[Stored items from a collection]
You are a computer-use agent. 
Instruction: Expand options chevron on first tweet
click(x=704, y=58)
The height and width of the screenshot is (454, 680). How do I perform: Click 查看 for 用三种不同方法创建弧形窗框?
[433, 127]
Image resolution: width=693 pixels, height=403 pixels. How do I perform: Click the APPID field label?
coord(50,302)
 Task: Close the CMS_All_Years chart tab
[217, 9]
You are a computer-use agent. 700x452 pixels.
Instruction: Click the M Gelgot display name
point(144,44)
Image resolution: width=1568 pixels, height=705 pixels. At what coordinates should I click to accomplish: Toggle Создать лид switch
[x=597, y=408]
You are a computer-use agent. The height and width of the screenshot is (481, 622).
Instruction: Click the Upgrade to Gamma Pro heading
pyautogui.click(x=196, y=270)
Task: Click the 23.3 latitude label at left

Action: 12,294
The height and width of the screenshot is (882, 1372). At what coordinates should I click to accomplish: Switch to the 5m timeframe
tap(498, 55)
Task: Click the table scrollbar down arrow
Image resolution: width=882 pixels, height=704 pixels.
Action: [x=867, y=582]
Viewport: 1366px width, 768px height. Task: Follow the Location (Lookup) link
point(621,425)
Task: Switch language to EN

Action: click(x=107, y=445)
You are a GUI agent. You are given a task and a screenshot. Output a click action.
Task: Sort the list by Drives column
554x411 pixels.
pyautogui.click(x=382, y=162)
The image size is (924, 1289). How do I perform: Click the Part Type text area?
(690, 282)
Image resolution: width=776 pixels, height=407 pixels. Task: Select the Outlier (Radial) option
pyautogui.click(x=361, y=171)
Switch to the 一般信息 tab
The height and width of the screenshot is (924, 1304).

Directions for this task
Please print verbatim each line from the first line of the entries above to the line that contains "Switch to the 一般信息 tab", inclusive, and nothing more.

Result
You are a computer-use agent. 
Instruction: Expand options chevron on first tweet
click(x=704, y=58)
The height and width of the screenshot is (454, 680). How do I perform: Click 查看 for 用三种不同方法创建弧形窗框?
[433, 127]
Image resolution: width=693 pixels, height=403 pixels. How do I perform: Click the APPID field label?
coord(50,302)
 Task: Close the CMS_All_Years chart tab
[217, 9]
You are a computer-use agent. 700x452 pixels.
Instruction: Click the M Gelgot display name
point(144,44)
Image resolution: width=1568 pixels, height=705 pixels. At what coordinates should I click to accomplish: Toggle Создать лид switch
[x=597, y=408]
You are a computer-use agent. The height and width of the screenshot is (481, 622).
Instruction: Click the Upgrade to Gamma Pro heading
pyautogui.click(x=196, y=270)
Task: Click the 23.3 latitude label at left

Action: 12,294
The height and width of the screenshot is (882, 1372). At what coordinates should I click to accomplish: Switch to the 5m timeframe
tap(498, 55)
Task: Click the table scrollbar down arrow
Image resolution: width=882 pixels, height=704 pixels.
Action: [x=867, y=582]
Viewport: 1366px width, 768px height. Task: Follow the Location (Lookup) link
point(621,425)
Task: Switch language to EN

Action: click(x=107, y=445)
You are a GUI agent. You are given a task and a screenshot. Output a click action.
Task: Sort the list by Drives column
554x411 pixels.
pyautogui.click(x=382, y=162)
The image size is (924, 1289). How do I perform: Click the Part Type text area?
(690, 282)
Image resolution: width=776 pixels, height=407 pixels. Task: Select the Outlier (Radial) option
pyautogui.click(x=361, y=171)
Switch to the 一般信息 tab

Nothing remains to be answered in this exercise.